At 1:09AM EST on Wednesday 2/13, we took Codecademy down to deal with a database migration issue we were facing. We tweeted about it at 1:30. Then we spent the next 24 hours behind the scenes to iron out the issue.
How did it happen?
Like most web applications, Codecademy stores its information — everything from your submissions in exercises to new accounts — in a database. We use a technology called MongoDB (by our friends at 10gen) to do this. Our databases have hundreds of millions of items in them and are growing larger by the second. We've been working to change the configuration of our databases so that we can migrate our data to new database structures, laying a solid foundation for future developments and features.
Around 1:30 PM yesterday we became aware of an issue: one of our local environments was not set up correctly, and was causing a database malfunction. The whole team dropped what they were working on and focused on restoring the site as quickly as possible.
Soon after we made the decision to keep the site down until we were 100% sure we could restore the majority of the data. Working with our external service providers, we matched up the data they had with the data we had internally from backups. We verified the integrity of certain data and began piecing back together our databases before bringing the site back online.
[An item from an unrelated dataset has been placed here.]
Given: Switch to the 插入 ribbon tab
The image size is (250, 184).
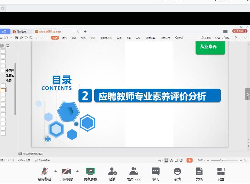Looking at the screenshot, I should pos(64,38).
After pulling together backups of submissions from Amazon S3, course progress from our backup, and emails from our email database and userfox, we tested things internally to verify we hadn't lost much. Then, finally, we brought the site back up.
What does this mean for me?
We were able to minimize the number of people affected by pulling from our backups, but we were not able to restore everything.
If your progress is missing, please wait — we will be gradually restoring all course progress over the next few days. You can continue where you left off on your course.
Certain users have data types that we were not able to retrieve.
Anyone who created a new account from 2/6 - 2/13
Profile pictures will be missing and connection to social media accounts will need to be restored. We will be sending you a link to get set up again.
Anyone who created or joined a new group from 2/6 - 2/13
A small number of users and beta testers have access to our groups feature. If you created a group in the past week you will need to recreate it. If you joined a group in the past week you will need to rejoin.
What Now?
This event underscored the importance of frequent backups. We have created a new plan based on what we have learned to better recover from potential database migration issues in the future.
We will also be extending everyone's streaks today. We know that you are committed to learning to code. We are committed to helping you get there. If our site goes down, your learning does too. This is the least we can do.
I wrote this post so that you would have confidence that we take downtime very seriously; we learn from each and every event; and we are committed to building the strongest community for learning how to program. Thank you to all our users for your patience.